[ClusterLabs] Why Do All The Services Go Down When Just One Fails?

Mon Feb 18 10:53:45 EST 2019

On Sun, 2019-02-17 at 20:33 +0300, Andrei Borzenkov wrote:
> 17.02.2019 0:33, Andrei Borzenkov пишет:
> > 17.02.2019 0:03, Eric Robinson пишет:
> > > Here are the relevant corosync logs.
> > > 
> > > It appears that the stop action for resource p_mysql_002 failed,
> > > and that caused a cascading series of service changes. However, I
> > > don't understand why, since no other resources are dependent on
> > > p_mysql_002.
> > > 
> > 
> > You have mandatory colocation constraints for each SQL resource
> > with
> > VIP. it means that to move SQL resource to another node pacemaker
> > also
> > must move VIP to another node which in turn means it needs to move
> > all
> > other dependent resources as well.
> > ...
> > > Feb 16 14:06:39 [3912] 001db01a    pengine:  warning:
> > > check_migration_threshold:        Forcing p_mysql_002 away from
> > > 001db01a after 1000000 failures (max=1000000)
> > 
> > ...
> > > Feb 16 14:06:39 [3912] 001db01a    pengine:   notice:
> > > LogAction:         *
> > > Stop       p_vip_clust01     (                   001db01a
> > > )   blocked
> > 
> > ...
> > > Feb 16 14:06:39 [3912] 001db01a    pengine:   notice:
> > > LogAction:         *
> > > Stop       p_mysql_001       (                   001db01a )   due
> > > to colocation with p_vip_clust01
> 
> There is apparently more in it. Note that p_vip_clust01 operation is
> "blocked". That is because mandatory order constraint is symmetrical
> by
> default, so to move VIP pacemaker needs first to stop it on current
> node; but before it can stop VIP it needs to (be able to) stop
> p_mysql_002; but it cannot do it because by default when "stop" fails
> without stonith, resource is blocked and no further actions are
> possible
> - i.e. resource can no more (tried to) be stopped.

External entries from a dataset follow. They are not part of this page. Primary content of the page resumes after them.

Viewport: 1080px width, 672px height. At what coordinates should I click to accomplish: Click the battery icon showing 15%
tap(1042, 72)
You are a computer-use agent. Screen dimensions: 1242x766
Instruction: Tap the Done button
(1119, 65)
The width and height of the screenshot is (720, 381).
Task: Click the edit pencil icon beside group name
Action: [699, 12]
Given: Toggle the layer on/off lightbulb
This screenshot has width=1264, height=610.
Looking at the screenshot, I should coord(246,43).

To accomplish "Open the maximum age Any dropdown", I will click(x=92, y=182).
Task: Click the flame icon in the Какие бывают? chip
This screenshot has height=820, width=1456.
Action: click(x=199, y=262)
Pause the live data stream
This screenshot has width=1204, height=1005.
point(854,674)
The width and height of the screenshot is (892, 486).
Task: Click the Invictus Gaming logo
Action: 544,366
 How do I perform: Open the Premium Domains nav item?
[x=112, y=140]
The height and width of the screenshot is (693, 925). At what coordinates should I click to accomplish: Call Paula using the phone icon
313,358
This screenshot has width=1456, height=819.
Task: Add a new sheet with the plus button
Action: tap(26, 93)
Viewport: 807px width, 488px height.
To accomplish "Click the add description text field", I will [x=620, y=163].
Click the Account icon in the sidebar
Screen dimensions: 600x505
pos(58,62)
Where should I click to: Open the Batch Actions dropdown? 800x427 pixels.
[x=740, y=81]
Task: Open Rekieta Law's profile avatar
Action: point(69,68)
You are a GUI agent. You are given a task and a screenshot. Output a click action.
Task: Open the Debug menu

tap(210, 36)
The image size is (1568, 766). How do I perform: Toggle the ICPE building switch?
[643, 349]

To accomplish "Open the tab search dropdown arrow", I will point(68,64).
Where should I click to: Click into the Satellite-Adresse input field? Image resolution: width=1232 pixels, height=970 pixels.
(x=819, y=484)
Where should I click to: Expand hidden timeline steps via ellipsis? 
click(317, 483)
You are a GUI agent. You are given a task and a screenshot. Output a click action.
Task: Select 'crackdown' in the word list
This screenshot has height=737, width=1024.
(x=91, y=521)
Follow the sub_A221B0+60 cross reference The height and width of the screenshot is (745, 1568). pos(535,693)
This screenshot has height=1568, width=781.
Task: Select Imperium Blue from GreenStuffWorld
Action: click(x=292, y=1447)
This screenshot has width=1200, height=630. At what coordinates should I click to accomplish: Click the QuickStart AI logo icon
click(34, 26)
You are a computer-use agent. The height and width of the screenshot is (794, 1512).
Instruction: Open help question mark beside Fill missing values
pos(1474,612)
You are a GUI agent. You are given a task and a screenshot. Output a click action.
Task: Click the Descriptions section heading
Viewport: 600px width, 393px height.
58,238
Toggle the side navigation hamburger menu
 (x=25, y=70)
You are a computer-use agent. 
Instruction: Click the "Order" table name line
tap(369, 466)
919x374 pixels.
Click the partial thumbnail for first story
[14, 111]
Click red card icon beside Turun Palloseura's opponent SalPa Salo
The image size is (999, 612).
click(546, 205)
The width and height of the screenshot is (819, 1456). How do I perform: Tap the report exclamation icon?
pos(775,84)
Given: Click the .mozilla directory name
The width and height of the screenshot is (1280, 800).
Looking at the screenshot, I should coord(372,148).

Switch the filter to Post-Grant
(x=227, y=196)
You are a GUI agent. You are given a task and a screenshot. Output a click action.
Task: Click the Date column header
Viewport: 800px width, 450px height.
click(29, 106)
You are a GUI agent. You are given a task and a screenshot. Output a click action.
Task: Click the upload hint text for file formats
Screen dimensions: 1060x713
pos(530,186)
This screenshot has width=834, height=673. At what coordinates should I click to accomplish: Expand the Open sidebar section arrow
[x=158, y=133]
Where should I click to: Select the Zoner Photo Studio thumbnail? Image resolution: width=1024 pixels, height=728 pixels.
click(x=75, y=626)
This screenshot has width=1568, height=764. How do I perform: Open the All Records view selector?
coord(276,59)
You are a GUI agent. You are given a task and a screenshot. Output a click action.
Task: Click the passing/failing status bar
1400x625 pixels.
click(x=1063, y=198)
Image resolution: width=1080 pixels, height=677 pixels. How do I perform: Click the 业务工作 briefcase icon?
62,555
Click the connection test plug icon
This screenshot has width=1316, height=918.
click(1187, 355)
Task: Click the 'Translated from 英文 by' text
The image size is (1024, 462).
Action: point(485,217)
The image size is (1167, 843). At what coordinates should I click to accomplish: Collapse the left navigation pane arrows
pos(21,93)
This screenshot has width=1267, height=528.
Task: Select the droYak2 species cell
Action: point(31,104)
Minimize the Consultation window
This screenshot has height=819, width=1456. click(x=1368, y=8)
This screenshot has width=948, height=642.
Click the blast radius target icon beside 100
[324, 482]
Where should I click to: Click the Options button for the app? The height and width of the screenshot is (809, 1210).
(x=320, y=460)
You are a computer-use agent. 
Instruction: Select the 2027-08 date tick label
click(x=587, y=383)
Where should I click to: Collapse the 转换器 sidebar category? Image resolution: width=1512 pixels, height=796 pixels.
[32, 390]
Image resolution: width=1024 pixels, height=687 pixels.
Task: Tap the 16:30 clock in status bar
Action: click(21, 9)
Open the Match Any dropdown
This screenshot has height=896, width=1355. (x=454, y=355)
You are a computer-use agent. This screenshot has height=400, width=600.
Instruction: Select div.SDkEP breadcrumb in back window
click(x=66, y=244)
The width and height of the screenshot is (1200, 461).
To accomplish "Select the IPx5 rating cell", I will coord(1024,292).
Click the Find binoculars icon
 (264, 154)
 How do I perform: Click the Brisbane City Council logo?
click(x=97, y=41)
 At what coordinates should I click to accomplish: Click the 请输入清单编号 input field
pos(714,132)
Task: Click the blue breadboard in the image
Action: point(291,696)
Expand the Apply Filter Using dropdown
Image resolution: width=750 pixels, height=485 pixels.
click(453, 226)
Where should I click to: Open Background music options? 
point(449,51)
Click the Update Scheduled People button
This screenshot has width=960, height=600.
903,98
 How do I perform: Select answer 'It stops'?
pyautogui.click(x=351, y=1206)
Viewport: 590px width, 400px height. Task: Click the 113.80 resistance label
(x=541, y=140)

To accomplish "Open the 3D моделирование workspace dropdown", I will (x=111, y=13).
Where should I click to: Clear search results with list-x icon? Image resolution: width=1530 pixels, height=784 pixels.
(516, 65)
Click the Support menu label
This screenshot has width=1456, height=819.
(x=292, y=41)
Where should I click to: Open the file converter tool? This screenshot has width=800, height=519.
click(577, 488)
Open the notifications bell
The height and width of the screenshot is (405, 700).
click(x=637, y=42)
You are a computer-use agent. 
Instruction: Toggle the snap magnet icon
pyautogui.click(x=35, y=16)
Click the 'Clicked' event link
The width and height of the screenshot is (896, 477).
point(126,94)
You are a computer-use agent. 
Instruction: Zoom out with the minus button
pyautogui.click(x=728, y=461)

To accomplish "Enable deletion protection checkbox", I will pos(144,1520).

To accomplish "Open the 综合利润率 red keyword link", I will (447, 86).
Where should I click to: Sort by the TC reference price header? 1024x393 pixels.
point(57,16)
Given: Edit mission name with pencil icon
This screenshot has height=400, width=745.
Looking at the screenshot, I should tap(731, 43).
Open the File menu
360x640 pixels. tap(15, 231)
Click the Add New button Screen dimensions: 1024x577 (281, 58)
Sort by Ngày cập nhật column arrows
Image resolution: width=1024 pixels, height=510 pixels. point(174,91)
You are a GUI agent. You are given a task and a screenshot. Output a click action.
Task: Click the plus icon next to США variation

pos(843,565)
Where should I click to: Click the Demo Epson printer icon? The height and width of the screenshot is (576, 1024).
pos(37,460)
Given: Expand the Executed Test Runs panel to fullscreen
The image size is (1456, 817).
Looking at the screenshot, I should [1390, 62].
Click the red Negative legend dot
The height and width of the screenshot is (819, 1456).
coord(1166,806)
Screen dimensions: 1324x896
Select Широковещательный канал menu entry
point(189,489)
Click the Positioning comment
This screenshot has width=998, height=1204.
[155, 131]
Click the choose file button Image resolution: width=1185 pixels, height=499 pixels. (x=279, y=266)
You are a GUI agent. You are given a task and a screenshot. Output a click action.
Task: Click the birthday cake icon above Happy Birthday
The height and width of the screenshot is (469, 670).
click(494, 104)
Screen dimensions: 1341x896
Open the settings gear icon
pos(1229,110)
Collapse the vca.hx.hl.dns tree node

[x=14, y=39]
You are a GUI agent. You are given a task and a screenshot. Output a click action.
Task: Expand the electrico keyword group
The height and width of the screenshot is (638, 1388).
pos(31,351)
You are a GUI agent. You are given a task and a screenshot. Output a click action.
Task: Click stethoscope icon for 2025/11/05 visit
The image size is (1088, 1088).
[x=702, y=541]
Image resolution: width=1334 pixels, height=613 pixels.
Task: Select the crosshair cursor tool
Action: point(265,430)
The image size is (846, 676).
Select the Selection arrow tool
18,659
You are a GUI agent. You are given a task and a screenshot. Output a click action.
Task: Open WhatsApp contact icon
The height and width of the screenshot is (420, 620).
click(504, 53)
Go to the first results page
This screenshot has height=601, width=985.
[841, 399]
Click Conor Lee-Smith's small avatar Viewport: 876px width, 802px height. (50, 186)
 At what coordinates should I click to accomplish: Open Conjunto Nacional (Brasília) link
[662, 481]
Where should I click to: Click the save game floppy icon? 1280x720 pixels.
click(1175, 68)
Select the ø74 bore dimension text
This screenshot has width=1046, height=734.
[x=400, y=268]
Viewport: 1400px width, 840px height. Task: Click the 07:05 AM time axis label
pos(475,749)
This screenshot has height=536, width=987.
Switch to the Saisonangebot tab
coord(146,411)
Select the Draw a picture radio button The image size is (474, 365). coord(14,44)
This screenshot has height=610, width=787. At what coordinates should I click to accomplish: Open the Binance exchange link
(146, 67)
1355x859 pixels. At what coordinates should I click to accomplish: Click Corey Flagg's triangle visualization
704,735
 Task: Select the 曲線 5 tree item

Correct, failed stop actions are special -- an on-fail policy of "stop"
or "restart" requires a stop, so obviously they can't be applied to
failed stops. As you mentioned, without fencing, on-fail defaults to
"block" for stops, which should freeze the resource as it is.

> I still consider is rather questionable behavior. I tried to
> reproduce
> it and I see the same.
> 
> 1. After this happens resource p_mysql_002 has target=Stopped in CIB.
> Why, oh why, pacemaker tries to "force away" resource that is not
> going
> to be started on another node anyway?

Without having the policy engine inputs, I can't be sure, but I suspect
p_mysql_002 is not being forced away, but its failure causes that node
to be less preferred for the resources it depends on.

> 2. pacemaker knows that it cannot stop (and hence move)
> p_vip_clust01,
> still it happily will stop all resources that depend on it in
> preparation to move them and leave them at that because it cannot
> move

I think this is the point at which the behavior is undesirable, because
it would be relevant whether the move was related to the blocked
failure or not. Feel free to open a bug report and attach the relevant
policy engine input (or a crm_report).

> them. Resources are neither restarted on current node, nor moved to
> another node. At this point I'd expect pacemaker to be smart enough
> and
> not even initiate actions that are known to be unsuccessful.
> 
> The best we can do at this point is set symmetrical=false which
> allows
> move to actually happen, but it still means downtime for resources
> that
> are moved and has its own can of worms in normal case.
--
Ken Gaillot <kgaillot at redhat.com>